As Emele Ugavule has suggested in her discussion on the need for greater diversity in those viewing productions, as well as those appearing in them, ‘what are companies doing to address the lack of emotional empathy their audiences display due to racial, ethnic, religious, gender/non-binary, or physical differences to [performers] on stage?’

Before the lights go down, choreographer Gideon Obarzanek appears and informs us of an additional element to the performance. He points to two dancers swathed in cream tunics, who are sitting on top of the stands. He invites us to mirror their movements. Both dancers raise their hand and wave in turn. We wave back too, hesitantly. It’s a catalyst for awkward laughter. So much of the audience’s attention is usually focused on sitting in silence and total passivity. We’re thrown by this call to actually be in this moment, together.
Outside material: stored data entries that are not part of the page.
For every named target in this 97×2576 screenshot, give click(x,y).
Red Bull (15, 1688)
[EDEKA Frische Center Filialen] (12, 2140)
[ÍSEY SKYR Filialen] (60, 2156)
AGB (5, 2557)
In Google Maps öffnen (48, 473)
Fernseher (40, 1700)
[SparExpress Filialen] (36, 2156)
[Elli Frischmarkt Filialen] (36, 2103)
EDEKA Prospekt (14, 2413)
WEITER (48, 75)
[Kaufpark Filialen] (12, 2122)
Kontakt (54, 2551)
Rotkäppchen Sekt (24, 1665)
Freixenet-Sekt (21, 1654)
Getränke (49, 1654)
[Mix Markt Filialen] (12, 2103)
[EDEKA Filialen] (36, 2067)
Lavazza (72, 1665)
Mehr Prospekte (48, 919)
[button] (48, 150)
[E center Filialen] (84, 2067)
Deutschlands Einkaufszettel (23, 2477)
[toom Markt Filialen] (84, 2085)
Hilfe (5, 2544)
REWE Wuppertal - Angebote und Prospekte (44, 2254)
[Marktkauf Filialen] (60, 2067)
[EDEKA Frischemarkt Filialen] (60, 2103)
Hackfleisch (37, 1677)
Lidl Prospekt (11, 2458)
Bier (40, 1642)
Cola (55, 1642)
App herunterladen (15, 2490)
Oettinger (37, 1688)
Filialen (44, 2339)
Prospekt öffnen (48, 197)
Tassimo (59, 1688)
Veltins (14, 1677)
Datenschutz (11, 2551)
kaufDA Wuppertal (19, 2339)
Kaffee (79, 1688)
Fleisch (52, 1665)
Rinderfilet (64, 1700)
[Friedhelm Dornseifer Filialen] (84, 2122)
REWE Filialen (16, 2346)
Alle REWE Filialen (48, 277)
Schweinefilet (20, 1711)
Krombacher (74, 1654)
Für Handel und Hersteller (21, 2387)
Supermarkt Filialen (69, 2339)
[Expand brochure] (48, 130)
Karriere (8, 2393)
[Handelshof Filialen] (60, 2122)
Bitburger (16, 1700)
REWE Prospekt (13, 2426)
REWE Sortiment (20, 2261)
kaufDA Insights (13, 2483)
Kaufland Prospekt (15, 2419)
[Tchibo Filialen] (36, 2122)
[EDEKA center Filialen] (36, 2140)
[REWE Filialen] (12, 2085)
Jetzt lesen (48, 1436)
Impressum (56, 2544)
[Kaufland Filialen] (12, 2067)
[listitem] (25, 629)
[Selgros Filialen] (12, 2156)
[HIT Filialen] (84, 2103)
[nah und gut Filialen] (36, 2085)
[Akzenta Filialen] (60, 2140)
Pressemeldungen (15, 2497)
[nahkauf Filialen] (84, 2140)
Soft ripples of the guqin punctuate the beginning of the work. Then, the spotlight shifts, illuminating two groups of dancers within each side of the raked seating. Huddled together and dressed in earth tones, they gesture with their arms wide, spilling towards each other in an intimate hold, and then fanning out again. The dancers reverberate one after another, obeying the shadow of movement from each preceding self. The visual I immediately conjure is one of stones skimming across a lake—the echoes of waves forming, vibrating, then disappearing to still water again.

One Infinity (2019), PLAYKING PRODUCTIONS, DANCENORTH, JUN TIAN FANG AND BEIJING DANCE THEATRE
23-27 January, Carriageworks
Image credit: Sarah Walker

Meanwhile, the audience are also observing and acquiring the gestural qualities from the two dancers in cream. Some I remember: arms floating down, a lilting > gentle hello with the hands > undulating the arms up down > (many pliant wrists) > (many pliant elbows) > pace, more frantic now > fingers slowing to spring leaves curling in the wind.

Each movement cascades in line with the accents of the guqin, akin to what Obarzanek calls ‘real time listening and responding in the moment.’ Each raised  arm varies from participant to participant and, at one point, my partner asks if he’s doing the gestures ‘correctly.’ But the inherent imperfection—this impossibility of total replication—lends a certain improvisational impetus to the overall image, the sense that the performance is just that much more live, and ultimately, finite.

As a result, much of the performance occurs next to us instead of far below. The aperture of our attention shifts: we untether our gaze from the dancers as the primary visual spectacle. While they are still there to be ‘looked at’, our involvement in moving with them, feeling with them, disrupts the duality of doing/looking that is inherent in performative contexts more often than not. We are reaching towards a democratic ideal in which we are all creating conditions for a moment, as one (just as the title of the work implies!) It’s invigorating to give notice to and actually feel ourselves in our bodies.

Overall, One Infinity brings the agency back to the audience, to the constant feedback loop of giving and receiving between dancer, and you, and I. But the performance is also a springboard to ponder how we commune empathetically, how our bodies surrender into deeper listening with one another. And so, we listen, to attend to this shared moment.